これまで年次有給休暇は、1日単位の取得又は半日単位の取得しか認められていませんでしたが、労働基準法が改正されて、従業員の過半数代表者と労使協定を締結すれば、時間単位で取得できるようになりました。
なお、年次有給休暇は心身の疲労回復を目的とする制度ですので、1日単位の取得を原則として、時間単位の取得は、1年につき5日分が上限とされています。
そして、年次有給休暇は、従業員が事前に取得日を指定して、会社に請求して利用するものです。会社が一方的に年次有給休暇を取得させることはできません。
また、年次有給休暇の申出は前日までに行う必要がありますが、当日以降に従業員が申し出て、会社が認めた場合は、当日以降の申出であっても取得できます。
したがって、遅刻した時間分の年次有給休暇の取得について、従業員が申し出て、会社が認めたときは、時間単位で年次有給休暇を取得できます。会社から時間単位の年次有給休暇の取得を提案して、従業員が同意した場合も同じです。
会社としては、「1年に5日以上の年次有給休暇を取得させないといけないし、遅刻した時間分の賃金を減額・控除する計算が面倒だから」といって、賃金を控除しないで、時間単位で年次有給休暇を消化したいと考えるかもしれません。

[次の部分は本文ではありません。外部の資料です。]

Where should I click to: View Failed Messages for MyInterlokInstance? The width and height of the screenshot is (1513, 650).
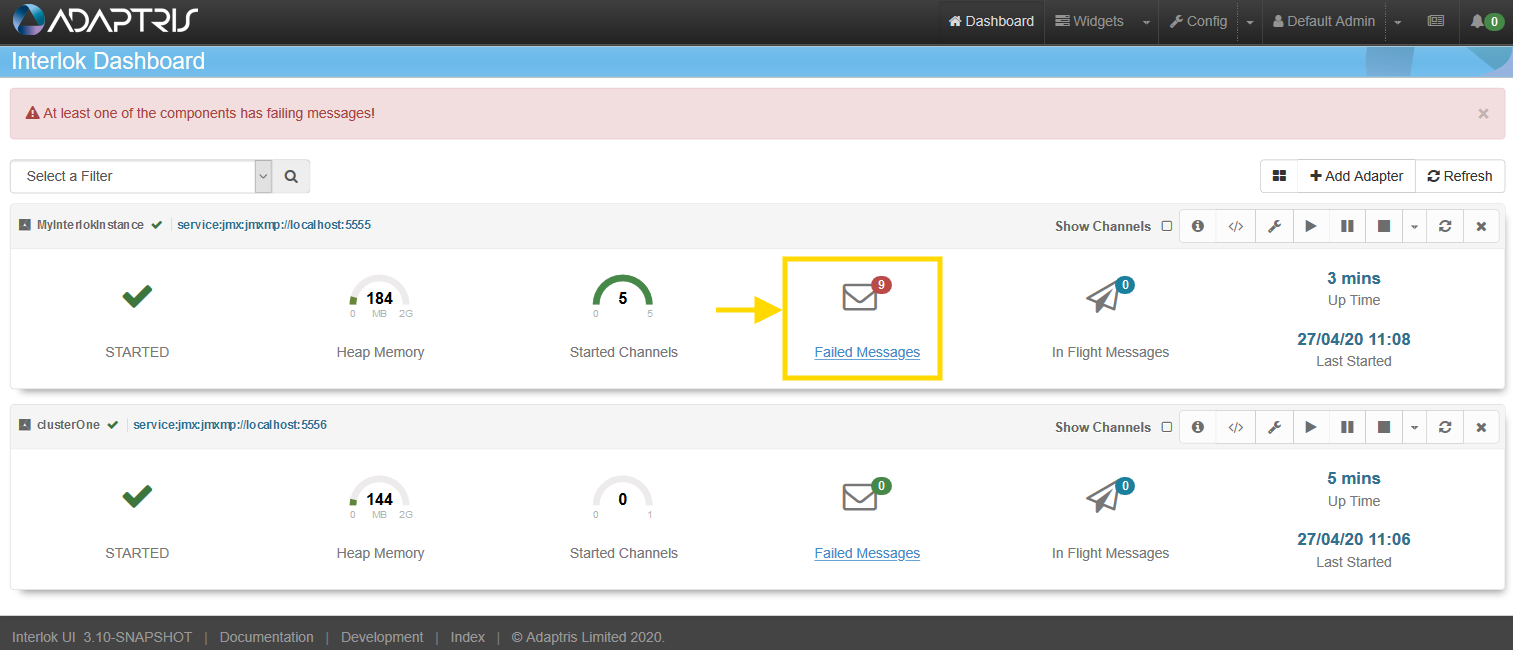(x=866, y=352)
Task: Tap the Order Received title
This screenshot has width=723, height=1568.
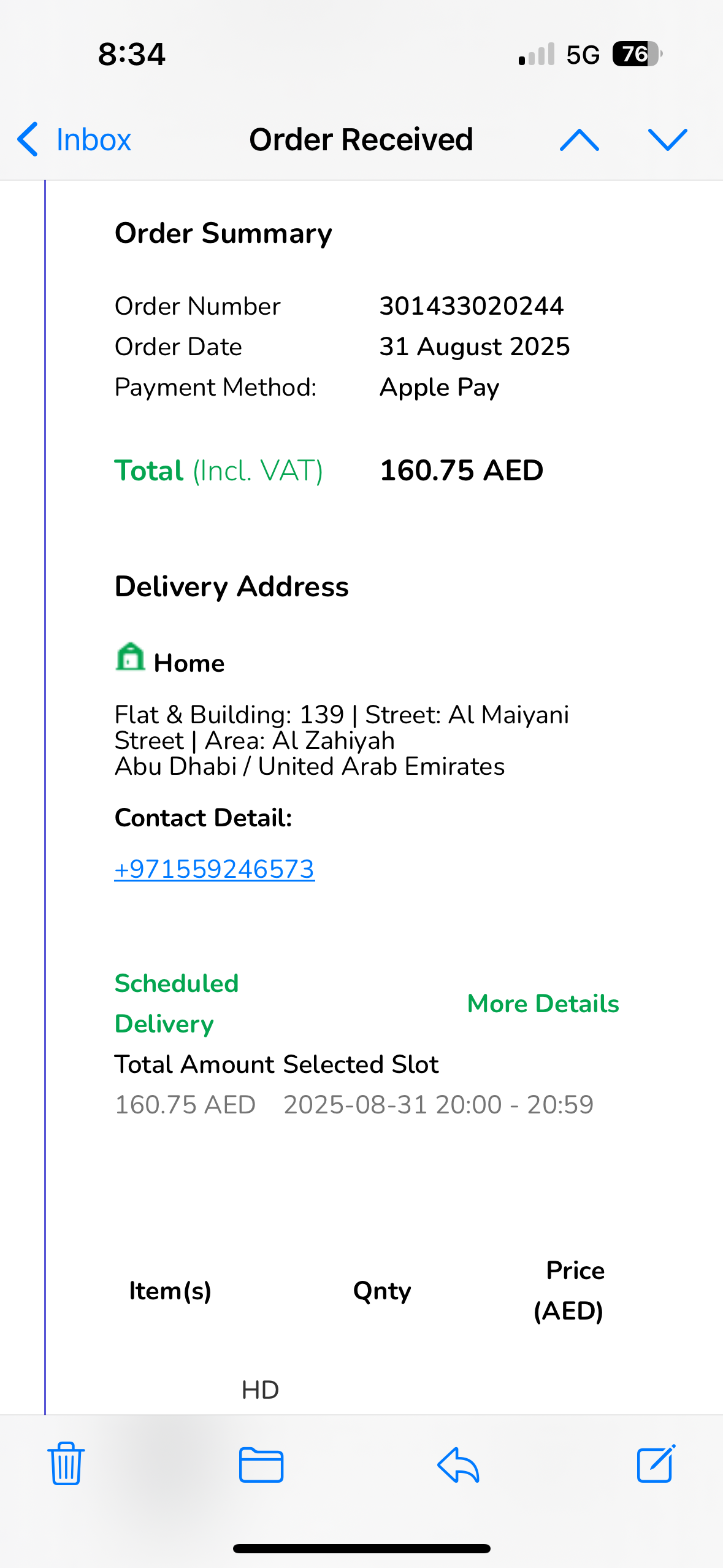Action: [x=361, y=140]
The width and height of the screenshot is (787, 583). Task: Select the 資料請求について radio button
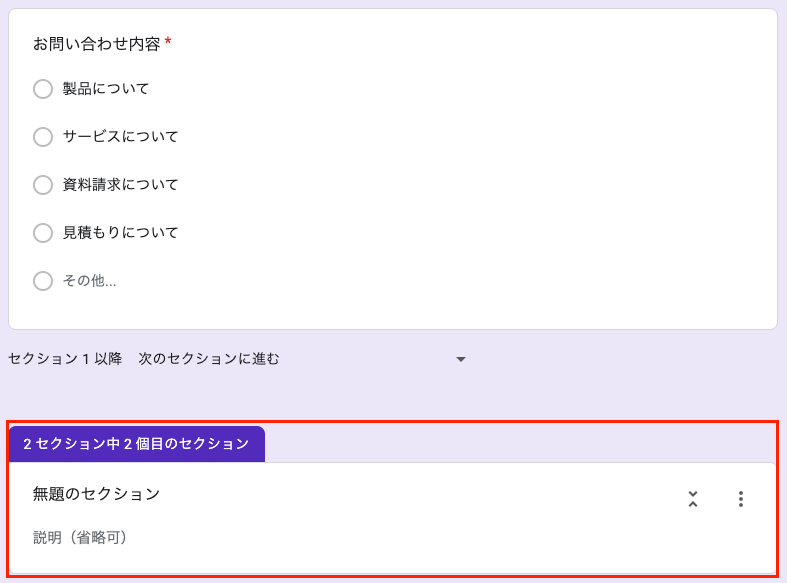[x=43, y=185]
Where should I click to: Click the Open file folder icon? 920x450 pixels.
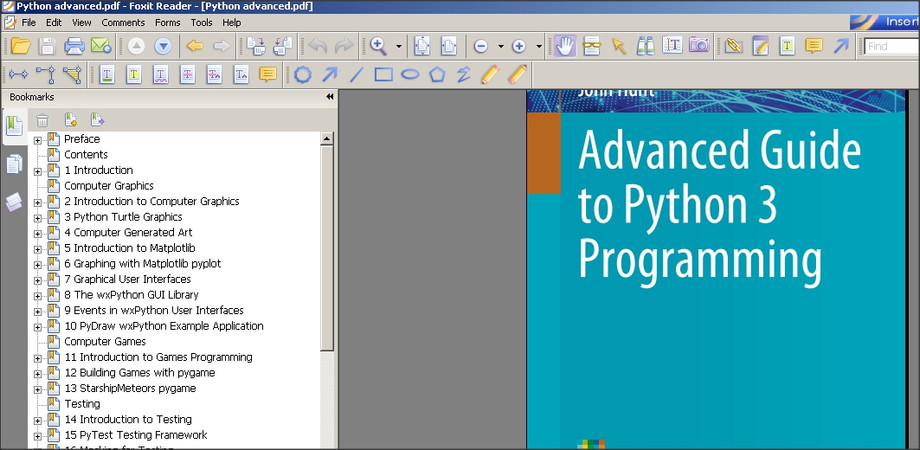20,46
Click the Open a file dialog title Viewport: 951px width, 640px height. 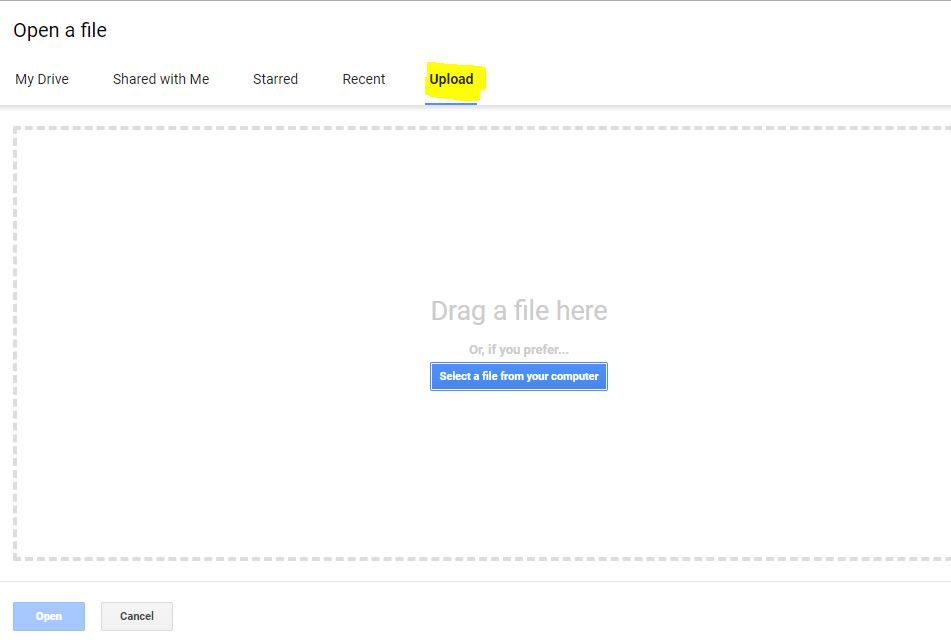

しかし、会社が時間単位の取得を認めると、同時に遅刻も認めることになります。そうなると、会社は遅刻をした従業員に対して、指導や懲戒処分ができません。また、一部の従業員が遅刻を繰り返して、業務に支障が生じることも考えられます。
したがって、遅刻を繰り返す従業員が現れる心配がない職場、遅刻が繰り返されても業務に支障が生じない職場であれば認めても良いかもしれませんが、遅刻されると困る職場では認めない方が良いと思います。
また、時間単位の年次有給休暇の取得は、従業員の過半数代表者と労使協定を締結していることが条件になっていますので、労使協定を締結していない会社は、時間単位で取得することはできません。
従業員が遅刻をして、当日以降に時間単位の年次有給休暇の取得を申し出た場合は、以上のとおりですが、就業規則や労使協定に基づいて、前日までに従業員が年次有給休暇の取得を申し出た場合は、会社は取得を拒否することはできません。